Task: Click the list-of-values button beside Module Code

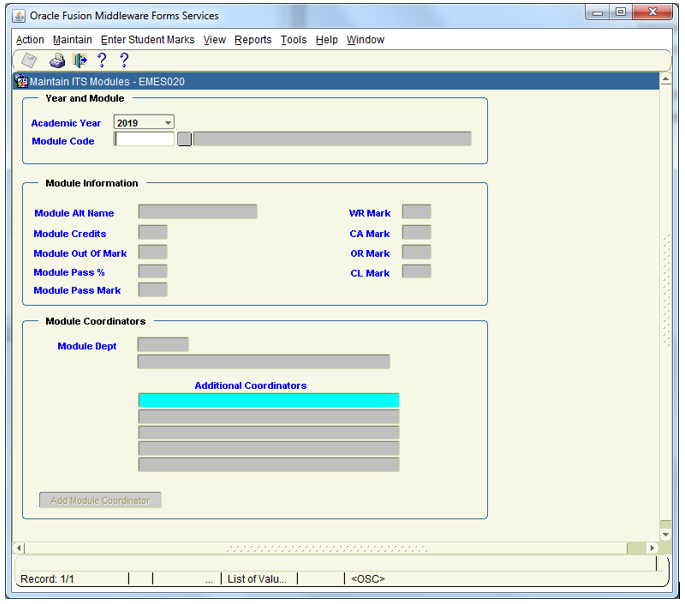Action: [184, 140]
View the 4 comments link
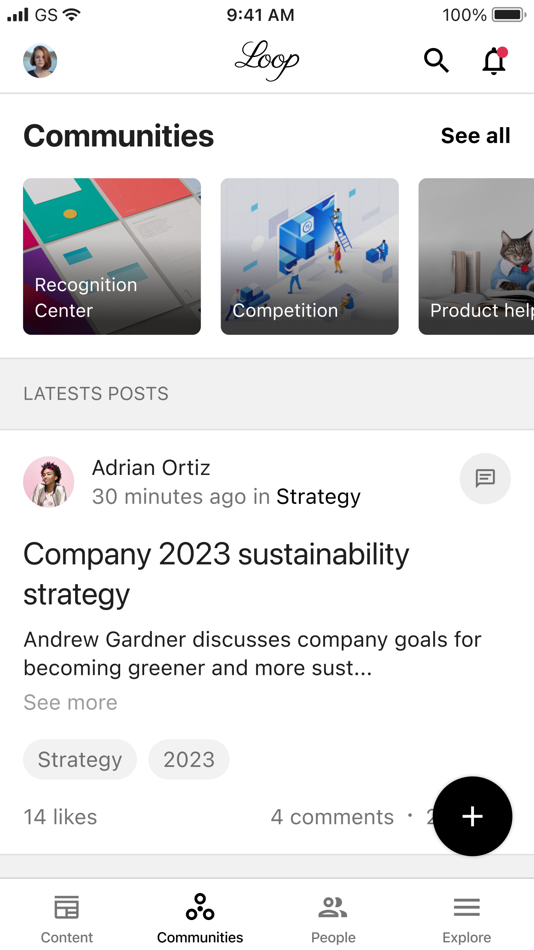Viewport: 534px width, 950px height. (332, 817)
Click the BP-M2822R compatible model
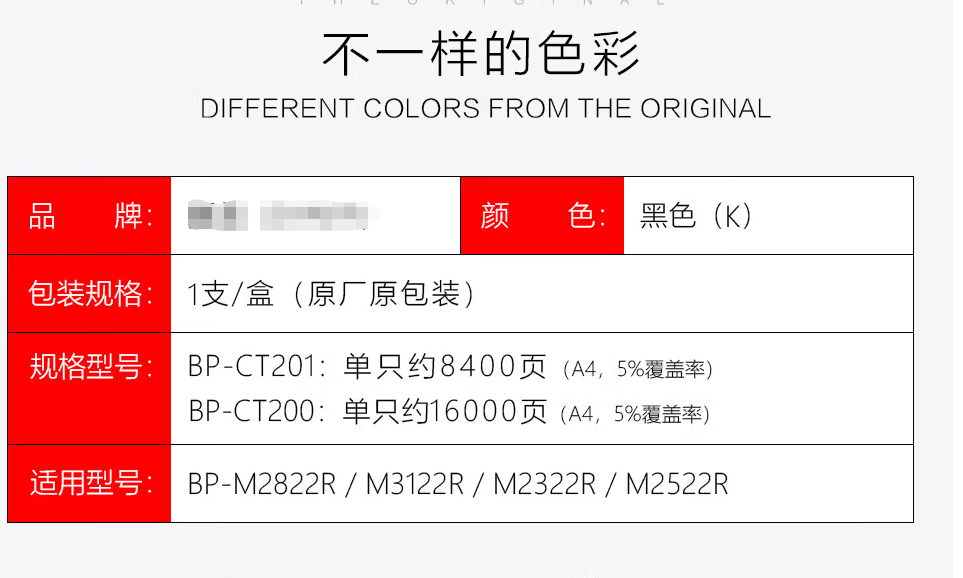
■ ■ ■ ■ ■
▶ [Exercise goal]: Retype the entries exactly, skipping every picture.

▶ [Completed exercise]:
Task: Click the list-of-values button beside Module Code

Action: [184, 140]
View the 4 comments link
Viewport: 534px width, 950px height. (332, 817)
Click the BP-M2822R compatible model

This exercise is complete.